#### [REQUIRED WORK]
Exactly as written, transcribe the lines that run from the one containing "Where should I click to: Click" to the end of the records below.

#### [RECORDS]
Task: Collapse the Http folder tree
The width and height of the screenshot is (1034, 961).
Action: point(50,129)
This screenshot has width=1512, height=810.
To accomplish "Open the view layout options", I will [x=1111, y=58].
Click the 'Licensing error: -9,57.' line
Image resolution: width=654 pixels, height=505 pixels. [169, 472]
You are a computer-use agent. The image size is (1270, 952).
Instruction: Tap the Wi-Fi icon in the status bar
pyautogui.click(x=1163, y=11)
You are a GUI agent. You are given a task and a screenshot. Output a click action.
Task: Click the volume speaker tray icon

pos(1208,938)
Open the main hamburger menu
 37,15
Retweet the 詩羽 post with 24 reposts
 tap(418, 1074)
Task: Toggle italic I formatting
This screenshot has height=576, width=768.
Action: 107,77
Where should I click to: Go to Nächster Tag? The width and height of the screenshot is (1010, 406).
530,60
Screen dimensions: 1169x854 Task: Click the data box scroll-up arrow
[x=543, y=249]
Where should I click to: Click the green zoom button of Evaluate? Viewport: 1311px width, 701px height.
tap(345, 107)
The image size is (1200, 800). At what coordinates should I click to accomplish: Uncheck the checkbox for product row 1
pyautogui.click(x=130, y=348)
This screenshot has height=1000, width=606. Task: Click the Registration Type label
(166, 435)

#### [RESULT OF THE EXERCISE]
Where should I click to: Click the green zoom button of Evaluate? Viewport: 1311px width, 701px height.
tap(345, 107)
The image size is (1200, 800). At what coordinates should I click to accomplish: Uncheck the checkbox for product row 1
pyautogui.click(x=130, y=348)
This screenshot has height=1000, width=606. Task: Click the Registration Type label
(166, 435)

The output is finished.